Pointing to cultural, ideational, and historical factors, Adamsky accentuates certain “systemic breakdowns” characteristic of Russian culture, such as recklessness, negligence, and carelessness, that have accounted for battlefield catastrophes. In addition, Moscow’s “culture of war tends to emphasize morale and psychological-cognitive factors over material-technological ones” to such an extent that it tends to deploy “a peculiar metaphysics about overcoming the enemy qualitatively, morally.” In the absence of a technological edge, Russians have typically pressed their advantage by emphasizing martial values of endurance, patience, and heroism.

Ideationally, Russia has traditionally relied on “reflexive control,” Adamsky’s term for “a complex of measures that forces the adversary to act according to a false picture of reality in a predictable way, favorable to the initiator of the effort, and seemingly benign to the target.” Reflexive control seeks to subtly and undetectably manipulate the adversary’s very sense of reality, a sort of Russian version of gaslighting.

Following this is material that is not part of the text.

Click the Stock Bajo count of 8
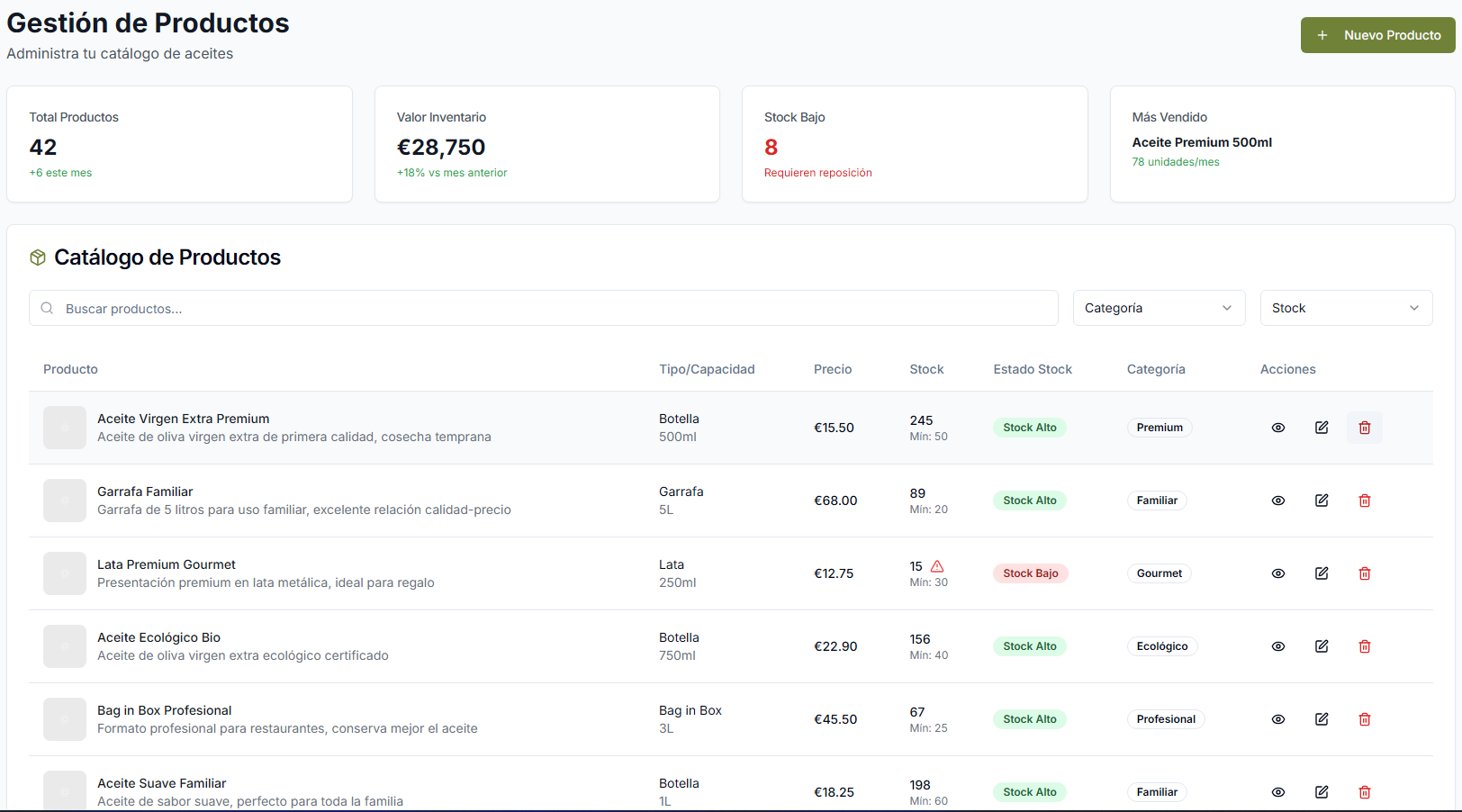[772, 147]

Its cousin, maskirovka, or military cunningness, incorporates “active measures,” or affirmative, generally clandestine, but nonviolent measures, to influence state actors to grave detriment, including by sowing discord among citizens.

And throughout Russian and Soviet history, certain traditional concepts proliferated and persisted. These included “reasonable sufficiency,” or the smallest amount of military investment that would permit the USSR to maintain rough parity with its Western rivals — the military equivalent of the term “minimally viable product” used in high-tech. This notion, consistent with the typical Russian inferiority in materiel, required military and political leaders to carefully calibrate resources for the purposes they served, to maximize bang for the ruble. The related idea of “correlation of forces and means” sought to ensure a balance of geopolitical power, similar to the Western “realist” school of international relations.

With this background, the logic of Putin’s ill-fated Ukrainian invasion begins to emerge.

First, Moscow believed, prior to the war, that its comprehensive “coercive signaling” across all platforms — informational, diplomatic, and military — would convey to the West, without firing a single shot, its determination to change the status quo among NATO, Ukraine, and Russia and reshape the post-Cold War order. But, of course, Putin miscalculated, badly.

“Moscow’s coercive signaling achieved the opposite results,” Adamsky writes. “Not only did it push Kyiv closer to Brussels and Washington; it also prompted NATO to beef up its presence along the Russian borders, exercise regularly on a scale unseen since the Cold War, and invest in countermeasuring Russia all across its strategic periphery.”

Then, too, the emphasis Moscow has placed on spiritual values like endurance and heroism, including what Adamsky labels “the traditional Russian glorification of ‘death on military duty,’” provides insight into how Putin continues to throw recruits into the abattoir in the Donbas, notwithstanding the deaths of more than 100,000 of them in the last two years alone.

In addition, the “systemic breakdowns” afflicting the implementation of Russian doctrine explains many of the signal failures in Ukraine.

Finally, these characteristics also shed light on Moscow’s nuclear saber-rattling during the conflict. Adamsky outlines the emerging doctrine of “Russian nuclear orthodoxy,” or a “nexus between the Orthodox Church and the nuclear forces.” Putin has coopted much of the former and has fused it with the latter in an effort to enforce traditional values and back them with the ultimate threat.

Adamsky’s prose occasionally suffers from an overreliance on academic jargon and acronyms employed by area specialists but unfamiliar to the general reader. The book would also benefit from a more detailed exposition of examples, which abound in the rich and storied history of Russia.

But The Russian Way of Deterrence carefully plumbs the minds, hearts, and souls of Russian military strategists and provides sobering advice for those who would counter them.